**TASK DESCRIPTION**
When you respond, restate each record exactly as it is given.
MATERIAL SHOWN Block Start
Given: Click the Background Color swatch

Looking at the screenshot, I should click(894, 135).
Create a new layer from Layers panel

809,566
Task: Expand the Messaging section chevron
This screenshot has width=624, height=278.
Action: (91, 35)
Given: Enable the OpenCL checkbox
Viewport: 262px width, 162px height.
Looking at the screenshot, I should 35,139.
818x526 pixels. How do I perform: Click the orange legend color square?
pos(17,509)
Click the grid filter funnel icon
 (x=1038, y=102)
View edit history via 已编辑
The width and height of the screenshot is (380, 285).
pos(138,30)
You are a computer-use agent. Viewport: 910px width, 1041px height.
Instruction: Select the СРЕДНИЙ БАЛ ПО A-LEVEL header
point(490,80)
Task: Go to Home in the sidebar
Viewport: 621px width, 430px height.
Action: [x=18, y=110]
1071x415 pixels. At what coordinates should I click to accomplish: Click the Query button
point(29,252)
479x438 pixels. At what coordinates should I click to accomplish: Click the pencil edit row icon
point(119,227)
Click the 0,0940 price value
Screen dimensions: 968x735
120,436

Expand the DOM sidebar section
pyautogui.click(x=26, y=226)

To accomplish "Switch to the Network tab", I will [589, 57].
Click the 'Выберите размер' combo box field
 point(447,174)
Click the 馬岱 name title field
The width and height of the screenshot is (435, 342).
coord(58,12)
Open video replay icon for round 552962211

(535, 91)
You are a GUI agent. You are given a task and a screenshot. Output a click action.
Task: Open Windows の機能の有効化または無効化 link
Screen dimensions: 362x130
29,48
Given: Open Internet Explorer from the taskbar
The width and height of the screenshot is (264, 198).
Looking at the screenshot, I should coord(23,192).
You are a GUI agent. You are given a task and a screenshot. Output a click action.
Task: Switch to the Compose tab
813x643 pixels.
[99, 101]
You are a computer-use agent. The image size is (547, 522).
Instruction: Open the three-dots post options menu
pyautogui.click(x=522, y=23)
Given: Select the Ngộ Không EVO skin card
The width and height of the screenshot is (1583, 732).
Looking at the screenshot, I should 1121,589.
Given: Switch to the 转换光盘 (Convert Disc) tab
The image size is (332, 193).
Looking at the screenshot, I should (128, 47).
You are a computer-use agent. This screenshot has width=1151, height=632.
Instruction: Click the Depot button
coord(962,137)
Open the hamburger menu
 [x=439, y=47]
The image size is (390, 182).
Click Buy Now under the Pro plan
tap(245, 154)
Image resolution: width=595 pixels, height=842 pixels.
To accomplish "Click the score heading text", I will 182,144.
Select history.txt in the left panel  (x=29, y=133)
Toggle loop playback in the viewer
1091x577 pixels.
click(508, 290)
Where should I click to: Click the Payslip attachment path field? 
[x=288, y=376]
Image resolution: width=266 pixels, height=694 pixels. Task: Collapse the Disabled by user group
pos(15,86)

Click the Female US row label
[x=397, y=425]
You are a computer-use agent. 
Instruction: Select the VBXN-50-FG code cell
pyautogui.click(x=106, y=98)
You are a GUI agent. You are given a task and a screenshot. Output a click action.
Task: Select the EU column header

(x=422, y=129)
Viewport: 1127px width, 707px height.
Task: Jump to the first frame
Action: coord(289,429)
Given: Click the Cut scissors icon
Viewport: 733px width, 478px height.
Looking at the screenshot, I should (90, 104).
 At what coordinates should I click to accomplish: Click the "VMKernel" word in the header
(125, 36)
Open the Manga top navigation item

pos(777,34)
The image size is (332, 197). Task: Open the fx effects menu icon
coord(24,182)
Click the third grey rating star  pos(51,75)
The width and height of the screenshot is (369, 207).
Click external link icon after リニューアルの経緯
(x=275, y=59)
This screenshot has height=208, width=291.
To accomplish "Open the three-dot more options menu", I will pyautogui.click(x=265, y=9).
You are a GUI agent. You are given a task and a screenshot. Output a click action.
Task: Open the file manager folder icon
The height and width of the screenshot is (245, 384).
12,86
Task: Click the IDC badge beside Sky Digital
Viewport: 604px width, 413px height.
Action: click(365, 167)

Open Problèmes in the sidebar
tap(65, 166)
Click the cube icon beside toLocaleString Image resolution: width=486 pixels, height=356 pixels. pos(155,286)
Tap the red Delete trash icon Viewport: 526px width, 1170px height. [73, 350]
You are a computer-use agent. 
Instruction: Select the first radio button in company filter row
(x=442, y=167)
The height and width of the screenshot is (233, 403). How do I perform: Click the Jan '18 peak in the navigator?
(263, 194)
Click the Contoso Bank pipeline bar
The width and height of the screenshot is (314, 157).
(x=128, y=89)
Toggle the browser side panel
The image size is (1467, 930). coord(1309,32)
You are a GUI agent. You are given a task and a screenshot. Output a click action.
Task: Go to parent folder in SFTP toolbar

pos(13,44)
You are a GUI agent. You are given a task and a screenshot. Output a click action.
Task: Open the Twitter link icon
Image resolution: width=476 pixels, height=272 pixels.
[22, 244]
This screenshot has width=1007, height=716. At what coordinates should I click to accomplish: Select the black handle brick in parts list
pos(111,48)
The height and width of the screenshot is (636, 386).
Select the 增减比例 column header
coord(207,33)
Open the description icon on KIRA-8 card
MATERIAL SHOWN Block End
**RESULT OF THIS EXERCISE**
Given: Click the Background Color swatch

Looking at the screenshot, I should click(894, 135).
Create a new layer from Layers panel

809,566
Task: Expand the Messaging section chevron
This screenshot has width=624, height=278.
Action: (91, 35)
Given: Enable the OpenCL checkbox
Viewport: 262px width, 162px height.
Looking at the screenshot, I should 35,139.
818x526 pixels. How do I perform: Click the orange legend color square?
pos(17,509)
Click the grid filter funnel icon
 (x=1038, y=102)
View edit history via 已编辑
The width and height of the screenshot is (380, 285).
pos(138,30)
You are a computer-use agent. Viewport: 910px width, 1041px height.
Instruction: Select the СРЕДНИЙ БАЛ ПО A-LEVEL header
point(490,80)
Task: Go to Home in the sidebar
Viewport: 621px width, 430px height.
Action: [x=18, y=110]
1071x415 pixels. At what coordinates should I click to accomplish: Click the Query button
point(29,252)
479x438 pixels. At what coordinates should I click to accomplish: Click the pencil edit row icon
point(119,227)
Click the 0,0940 price value
Screen dimensions: 968x735
120,436

Expand the DOM sidebar section
pyautogui.click(x=26, y=226)

To accomplish "Switch to the Network tab", I will [589, 57].
Click the 'Выберите размер' combo box field
 point(447,174)
Click the 馬岱 name title field
The width and height of the screenshot is (435, 342).
coord(58,12)
Open video replay icon for round 552962211

(535, 91)
You are a GUI agent. You are given a task and a screenshot. Output a click action.
Task: Open Windows の機能の有効化または無効化 link
Screen dimensions: 362x130
29,48
Given: Open Internet Explorer from the taskbar
The width and height of the screenshot is (264, 198).
Looking at the screenshot, I should coord(23,192).
You are a GUI agent. You are given a task and a screenshot. Output a click action.
Task: Switch to the Compose tab
813x643 pixels.
[99, 101]
You are a computer-use agent. The image size is (547, 522).
Instruction: Open the three-dots post options menu
pyautogui.click(x=522, y=23)
Given: Select the Ngộ Không EVO skin card
The width and height of the screenshot is (1583, 732).
Looking at the screenshot, I should 1121,589.
Given: Switch to the 转换光盘 (Convert Disc) tab
The image size is (332, 193).
Looking at the screenshot, I should (128, 47).
You are a computer-use agent. This screenshot has width=1151, height=632.
Instruction: Click the Depot button
coord(962,137)
Open the hamburger menu
 [x=439, y=47]
The image size is (390, 182).
Click Buy Now under the Pro plan
tap(245, 154)
Image resolution: width=595 pixels, height=842 pixels.
To accomplish "Click the score heading text", I will 182,144.
Select history.txt in the left panel  (x=29, y=133)
Toggle loop playback in the viewer
1091x577 pixels.
click(508, 290)
Where should I click to: Click the Payslip attachment path field? 
[x=288, y=376]
Image resolution: width=266 pixels, height=694 pixels. Task: Collapse the Disabled by user group
pos(15,86)

Click the Female US row label
[x=397, y=425]
You are a computer-use agent. 
Instruction: Select the VBXN-50-FG code cell
pyautogui.click(x=106, y=98)
You are a GUI agent. You are given a task and a screenshot. Output a click action.
Task: Select the EU column header

(x=422, y=129)
Viewport: 1127px width, 707px height.
Task: Jump to the first frame
Action: coord(289,429)
Given: Click the Cut scissors icon
Viewport: 733px width, 478px height.
Looking at the screenshot, I should (90, 104).
 At what coordinates should I click to accomplish: Click the "VMKernel" word in the header
(125, 36)
Open the Manga top navigation item

pos(777,34)
The image size is (332, 197). Task: Open the fx effects menu icon
coord(24,182)
Click the third grey rating star  pos(51,75)
The width and height of the screenshot is (369, 207).
Click external link icon after リニューアルの経緯
(x=275, y=59)
This screenshot has height=208, width=291.
To accomplish "Open the three-dot more options menu", I will pyautogui.click(x=265, y=9).
You are a GUI agent. You are given a task and a screenshot. Output a click action.
Task: Open the file manager folder icon
The height and width of the screenshot is (245, 384).
12,86
Task: Click the IDC badge beside Sky Digital
Viewport: 604px width, 413px height.
Action: click(365, 167)

Open Problèmes in the sidebar
tap(65, 166)
Click the cube icon beside toLocaleString Image resolution: width=486 pixels, height=356 pixels. pos(155,286)
Tap the red Delete trash icon Viewport: 526px width, 1170px height. [73, 350]
You are a computer-use agent. 
Instruction: Select the first radio button in company filter row
(x=442, y=167)
The height and width of the screenshot is (233, 403). How do I perform: Click the Jan '18 peak in the navigator?
(263, 194)
Click the Contoso Bank pipeline bar
The width and height of the screenshot is (314, 157).
(x=128, y=89)
Toggle the browser side panel
The image size is (1467, 930). coord(1309,32)
You are a GUI agent. You are given a task and a screenshot. Output a click action.
Task: Go to parent folder in SFTP toolbar

pos(13,44)
You are a GUI agent. You are given a task and a screenshot. Output a click action.
Task: Open the Twitter link icon
Image resolution: width=476 pixels, height=272 pixels.
[22, 244]
This screenshot has width=1007, height=716. At what coordinates should I click to accomplish: Select the black handle brick in parts list
pos(111,48)
The height and width of the screenshot is (636, 386).
Select the 增减比例 column header
coord(207,33)
Open the description icon on KIRA-8 card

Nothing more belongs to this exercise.